▶ _ASSIGNED TASK_
From the records below, copy out exactly the lines from the one containing "台灣 (72, 16)" to the one containing "美國華人 (46, 93)", both included. Add nothing else.
### DATASET ENTRIES ###
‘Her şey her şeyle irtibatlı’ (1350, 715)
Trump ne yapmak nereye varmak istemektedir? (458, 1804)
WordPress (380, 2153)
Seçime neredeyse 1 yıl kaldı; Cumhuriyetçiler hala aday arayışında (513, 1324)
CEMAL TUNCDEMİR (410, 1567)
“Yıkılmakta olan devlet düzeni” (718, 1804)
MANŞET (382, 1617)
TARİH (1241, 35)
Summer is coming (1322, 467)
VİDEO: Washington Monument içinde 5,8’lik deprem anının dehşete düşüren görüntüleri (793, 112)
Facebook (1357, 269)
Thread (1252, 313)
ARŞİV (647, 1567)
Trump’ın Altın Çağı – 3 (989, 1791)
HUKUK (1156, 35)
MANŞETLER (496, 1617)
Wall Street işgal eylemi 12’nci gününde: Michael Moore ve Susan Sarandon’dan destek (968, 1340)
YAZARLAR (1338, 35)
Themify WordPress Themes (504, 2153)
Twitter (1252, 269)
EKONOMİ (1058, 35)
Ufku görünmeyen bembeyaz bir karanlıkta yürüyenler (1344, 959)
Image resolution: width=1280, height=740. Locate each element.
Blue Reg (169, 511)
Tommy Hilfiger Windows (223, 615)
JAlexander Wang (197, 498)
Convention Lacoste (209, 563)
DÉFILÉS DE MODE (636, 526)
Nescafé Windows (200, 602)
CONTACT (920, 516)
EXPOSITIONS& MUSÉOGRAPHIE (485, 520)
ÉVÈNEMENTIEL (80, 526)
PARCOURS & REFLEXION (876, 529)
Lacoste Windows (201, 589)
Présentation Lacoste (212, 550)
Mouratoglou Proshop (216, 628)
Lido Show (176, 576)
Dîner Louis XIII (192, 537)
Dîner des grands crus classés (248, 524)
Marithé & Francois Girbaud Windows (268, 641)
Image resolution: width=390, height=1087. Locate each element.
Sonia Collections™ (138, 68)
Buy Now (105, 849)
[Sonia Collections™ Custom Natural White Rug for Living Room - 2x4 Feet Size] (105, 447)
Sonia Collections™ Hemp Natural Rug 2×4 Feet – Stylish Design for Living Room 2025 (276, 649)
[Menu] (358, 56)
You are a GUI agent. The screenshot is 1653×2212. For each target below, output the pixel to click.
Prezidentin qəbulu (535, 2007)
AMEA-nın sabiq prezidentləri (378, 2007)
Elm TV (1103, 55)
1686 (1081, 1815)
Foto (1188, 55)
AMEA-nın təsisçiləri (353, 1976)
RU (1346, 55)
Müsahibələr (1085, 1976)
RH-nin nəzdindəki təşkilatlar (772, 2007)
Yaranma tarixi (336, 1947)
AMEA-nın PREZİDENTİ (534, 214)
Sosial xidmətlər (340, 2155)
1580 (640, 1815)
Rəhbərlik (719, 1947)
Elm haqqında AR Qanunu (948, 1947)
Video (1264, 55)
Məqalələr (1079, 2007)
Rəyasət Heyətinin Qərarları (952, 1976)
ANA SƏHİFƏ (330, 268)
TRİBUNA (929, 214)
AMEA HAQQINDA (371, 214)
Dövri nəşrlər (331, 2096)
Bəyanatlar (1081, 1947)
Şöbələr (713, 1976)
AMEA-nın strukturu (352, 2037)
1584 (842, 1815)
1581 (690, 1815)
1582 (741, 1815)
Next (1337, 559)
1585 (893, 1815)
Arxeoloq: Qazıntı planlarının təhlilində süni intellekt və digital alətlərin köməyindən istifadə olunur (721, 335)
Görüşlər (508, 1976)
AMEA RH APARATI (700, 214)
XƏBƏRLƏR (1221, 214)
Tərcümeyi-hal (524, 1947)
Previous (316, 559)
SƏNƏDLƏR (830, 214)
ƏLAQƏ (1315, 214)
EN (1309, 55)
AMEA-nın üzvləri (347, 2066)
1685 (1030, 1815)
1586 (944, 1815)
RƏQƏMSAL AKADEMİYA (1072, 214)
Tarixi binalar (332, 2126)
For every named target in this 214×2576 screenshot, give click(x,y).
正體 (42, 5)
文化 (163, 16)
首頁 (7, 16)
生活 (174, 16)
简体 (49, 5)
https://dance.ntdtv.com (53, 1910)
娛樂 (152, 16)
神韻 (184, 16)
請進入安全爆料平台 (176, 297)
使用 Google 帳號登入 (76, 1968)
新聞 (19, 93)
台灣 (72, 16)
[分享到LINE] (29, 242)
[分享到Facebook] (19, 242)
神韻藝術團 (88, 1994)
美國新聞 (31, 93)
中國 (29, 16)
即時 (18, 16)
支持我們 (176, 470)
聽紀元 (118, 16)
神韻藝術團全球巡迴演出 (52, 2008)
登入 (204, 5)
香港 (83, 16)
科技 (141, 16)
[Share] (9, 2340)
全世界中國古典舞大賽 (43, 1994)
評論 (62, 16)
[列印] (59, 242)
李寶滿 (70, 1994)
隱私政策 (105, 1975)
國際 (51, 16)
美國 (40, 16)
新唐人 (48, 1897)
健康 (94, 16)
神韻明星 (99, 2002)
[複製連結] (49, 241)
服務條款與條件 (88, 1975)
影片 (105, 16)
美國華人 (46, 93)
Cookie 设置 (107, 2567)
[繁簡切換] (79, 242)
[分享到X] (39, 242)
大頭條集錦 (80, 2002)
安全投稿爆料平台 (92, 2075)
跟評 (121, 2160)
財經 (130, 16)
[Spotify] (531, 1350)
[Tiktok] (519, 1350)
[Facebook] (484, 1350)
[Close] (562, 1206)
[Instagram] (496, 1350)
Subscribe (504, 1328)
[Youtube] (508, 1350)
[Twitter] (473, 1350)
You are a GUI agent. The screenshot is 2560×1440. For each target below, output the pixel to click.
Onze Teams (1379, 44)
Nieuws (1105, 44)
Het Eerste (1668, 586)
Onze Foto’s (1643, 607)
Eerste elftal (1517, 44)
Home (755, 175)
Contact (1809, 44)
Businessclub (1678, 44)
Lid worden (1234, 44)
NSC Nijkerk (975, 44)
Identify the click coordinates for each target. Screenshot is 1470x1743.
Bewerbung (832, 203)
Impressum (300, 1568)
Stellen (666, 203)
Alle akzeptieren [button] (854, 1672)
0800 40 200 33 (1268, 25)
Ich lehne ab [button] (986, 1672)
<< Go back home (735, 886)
###
▶ _ANSWER FOR THE TASK_
台灣 (72, 16)
[分享到LINE] (29, 242)
[分享到Facebook] (19, 242)
神韻藝術團 (88, 1994)
美國新聞 (31, 93)
中國 (29, 16)
即時 (18, 16)
支持我們 (176, 470)
聽紀元 (118, 16)
神韻藝術團全球巡迴演出 (52, 2008)
登入 (204, 5)
香港 (83, 16)
科技 (141, 16)
[Share] (9, 2340)
全世界中國古典舞大賽 (43, 1994)
評論 (62, 16)
[列印] (59, 242)
李寶滿 (70, 1994)
隱私政策 (105, 1975)
國際 (51, 16)
美國 (40, 16)
新唐人 (48, 1897)
健康 (94, 16)
神韻明星 (99, 2002)
[複製連結] (49, 241)
服務條款與條件 (88, 1975)
影片 (105, 16)
美國華人 (46, 93)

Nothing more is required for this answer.